The Gus Diaries

 

Part 57

Tricking II
 




It had been several days after I spoke with Pop about tricking that I finally got to sit down with both my dads. It was strange, Dad usually gives me a lot of his time, but it seemed like he suddenly had a shit-load of work at Kinnetik. I wondered if he was avoiding the topic and decided that I would make sure we sat down together this weekend.

Jeff wouldn’t be over until after the breakfast/lunch shift at the diner on Saturday so I knew we’d have all morning.

For some reason, I just couldn’t let the topic of tricking rest until I’d spoken to Dad. All those years of hearing Mem’s accusations about Dad’s way of life and being a bad example to me kept creeping into the forefront of my mind.

It got to be so bad that by Friday night, after I’d finally convinced Dad and Pop that we had to talk on Saturday morning, I had trouble falling asleep. I decided to head down to the kitchen for a glass of milk. I took the back stairs and stopped short when I heard my Dad and Pop talking.

It was two o’clock in the morning, what were they doing awake? While it didn’t sound like an argument, there was something off about their tone that made me pause and just sit on the steps.

“Justin, how can I fucking tell him?”

“Just be honest. We’ve always been honest with Gus.”

Dad huffed out a weak laugh. “Honest, how can I be honest about my past behavior? What kind of parent tells his kid he was the whore of Liberty Avenue?” I was stunned by that statement. It almost hurt to think of my Dad that way.

“Fuck you, Brian. Where the hell would you get that ridiculous idea? All of us tricked, not just you.”

“That ridiculous idea, my dear Sunshine, came from the wise, hunky Professor, when his foray into roid-rage kept him from censoring what spilled out of his mouth.”

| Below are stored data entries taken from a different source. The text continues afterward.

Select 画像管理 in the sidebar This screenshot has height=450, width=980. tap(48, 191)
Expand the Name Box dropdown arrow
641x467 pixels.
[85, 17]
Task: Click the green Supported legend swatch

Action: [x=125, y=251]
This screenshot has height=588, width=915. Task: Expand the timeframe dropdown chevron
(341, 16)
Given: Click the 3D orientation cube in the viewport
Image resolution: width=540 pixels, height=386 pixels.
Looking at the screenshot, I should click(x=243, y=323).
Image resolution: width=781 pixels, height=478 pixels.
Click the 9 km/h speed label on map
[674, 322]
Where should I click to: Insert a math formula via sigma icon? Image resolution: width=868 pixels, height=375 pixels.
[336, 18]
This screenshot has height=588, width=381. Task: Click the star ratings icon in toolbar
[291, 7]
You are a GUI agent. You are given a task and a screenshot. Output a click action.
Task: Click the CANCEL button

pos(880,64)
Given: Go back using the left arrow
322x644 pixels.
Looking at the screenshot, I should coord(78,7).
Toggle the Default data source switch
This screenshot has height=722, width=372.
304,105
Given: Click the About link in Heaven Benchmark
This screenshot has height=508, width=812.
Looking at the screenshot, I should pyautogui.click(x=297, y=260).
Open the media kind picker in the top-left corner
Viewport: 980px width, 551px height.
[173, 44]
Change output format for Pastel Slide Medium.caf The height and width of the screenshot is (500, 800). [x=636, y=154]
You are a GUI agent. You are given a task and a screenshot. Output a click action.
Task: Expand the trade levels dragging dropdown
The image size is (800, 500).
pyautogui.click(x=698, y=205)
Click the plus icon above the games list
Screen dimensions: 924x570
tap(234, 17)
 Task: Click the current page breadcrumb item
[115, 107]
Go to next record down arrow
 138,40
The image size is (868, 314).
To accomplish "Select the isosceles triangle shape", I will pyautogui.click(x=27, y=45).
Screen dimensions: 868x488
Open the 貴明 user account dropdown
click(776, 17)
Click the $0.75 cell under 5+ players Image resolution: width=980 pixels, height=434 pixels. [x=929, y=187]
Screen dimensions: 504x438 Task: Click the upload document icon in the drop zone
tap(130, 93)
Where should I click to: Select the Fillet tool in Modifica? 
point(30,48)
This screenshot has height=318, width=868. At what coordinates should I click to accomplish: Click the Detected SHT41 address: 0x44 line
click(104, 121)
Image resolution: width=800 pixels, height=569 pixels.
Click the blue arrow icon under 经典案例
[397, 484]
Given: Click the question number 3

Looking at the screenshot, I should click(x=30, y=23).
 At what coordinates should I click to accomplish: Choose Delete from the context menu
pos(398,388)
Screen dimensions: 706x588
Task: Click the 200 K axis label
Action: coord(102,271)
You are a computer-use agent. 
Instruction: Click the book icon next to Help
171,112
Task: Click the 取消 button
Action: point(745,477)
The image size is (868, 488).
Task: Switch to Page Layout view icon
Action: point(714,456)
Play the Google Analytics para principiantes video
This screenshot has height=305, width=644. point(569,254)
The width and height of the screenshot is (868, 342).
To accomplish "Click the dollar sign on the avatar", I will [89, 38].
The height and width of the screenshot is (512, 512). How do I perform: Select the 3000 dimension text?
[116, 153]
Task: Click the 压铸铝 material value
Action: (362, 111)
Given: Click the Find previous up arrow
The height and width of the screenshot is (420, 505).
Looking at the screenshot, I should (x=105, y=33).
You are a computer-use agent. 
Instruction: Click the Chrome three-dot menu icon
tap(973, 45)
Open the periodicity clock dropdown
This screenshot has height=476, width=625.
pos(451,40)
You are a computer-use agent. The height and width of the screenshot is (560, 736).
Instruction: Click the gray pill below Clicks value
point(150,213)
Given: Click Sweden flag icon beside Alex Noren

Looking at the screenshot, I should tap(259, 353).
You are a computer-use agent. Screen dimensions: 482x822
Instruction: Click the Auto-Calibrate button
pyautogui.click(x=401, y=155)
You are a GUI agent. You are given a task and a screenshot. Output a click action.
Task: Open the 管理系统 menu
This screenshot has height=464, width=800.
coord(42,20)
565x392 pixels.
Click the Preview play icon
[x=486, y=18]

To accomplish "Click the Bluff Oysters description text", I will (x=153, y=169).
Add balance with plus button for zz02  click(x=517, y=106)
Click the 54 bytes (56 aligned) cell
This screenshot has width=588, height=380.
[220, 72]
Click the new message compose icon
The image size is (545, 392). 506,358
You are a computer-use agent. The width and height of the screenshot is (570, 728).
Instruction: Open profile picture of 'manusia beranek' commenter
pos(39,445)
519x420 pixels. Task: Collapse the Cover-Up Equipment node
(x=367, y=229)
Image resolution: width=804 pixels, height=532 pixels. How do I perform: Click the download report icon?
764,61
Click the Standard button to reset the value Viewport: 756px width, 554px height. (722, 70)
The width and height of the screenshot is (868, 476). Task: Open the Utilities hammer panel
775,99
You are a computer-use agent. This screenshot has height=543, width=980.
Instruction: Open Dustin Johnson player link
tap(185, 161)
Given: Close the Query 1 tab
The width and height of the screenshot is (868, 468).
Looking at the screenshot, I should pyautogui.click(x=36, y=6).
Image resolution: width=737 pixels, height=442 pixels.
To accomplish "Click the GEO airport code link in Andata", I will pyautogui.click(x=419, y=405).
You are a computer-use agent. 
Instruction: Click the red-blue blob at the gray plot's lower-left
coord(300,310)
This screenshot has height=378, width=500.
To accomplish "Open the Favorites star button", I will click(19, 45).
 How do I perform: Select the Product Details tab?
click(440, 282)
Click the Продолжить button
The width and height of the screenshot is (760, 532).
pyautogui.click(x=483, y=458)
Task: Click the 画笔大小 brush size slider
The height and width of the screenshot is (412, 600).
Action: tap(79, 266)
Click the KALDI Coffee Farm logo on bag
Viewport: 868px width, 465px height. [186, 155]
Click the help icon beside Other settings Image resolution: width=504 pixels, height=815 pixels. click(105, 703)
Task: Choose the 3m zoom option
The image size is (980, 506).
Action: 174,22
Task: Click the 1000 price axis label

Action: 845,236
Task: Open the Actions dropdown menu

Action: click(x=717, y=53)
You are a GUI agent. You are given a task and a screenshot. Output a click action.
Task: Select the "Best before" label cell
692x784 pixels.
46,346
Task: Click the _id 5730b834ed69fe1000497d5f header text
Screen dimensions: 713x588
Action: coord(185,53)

“That’s bullshit and you know it, Brian. You were not the whore of Liberty Avenue.”

“And how would you describe it, Justin? You weren’t all that pleased with my tricking as I recall. I may not be 29 anymore, but I can remember how you felt.”

“Can you now? Why don’t you enlighten me as to how I felt back then?”

“What’s with the smug attitude? You hated that I tricked. You hated it even more when we were living together -- especially after you returned from sunny California.”

“I didn’t hate the tricking as much as I hated the reason for it. If you recall, I didn’t always sit home waiting by the window for my straying partner to return after his night on the prowl.”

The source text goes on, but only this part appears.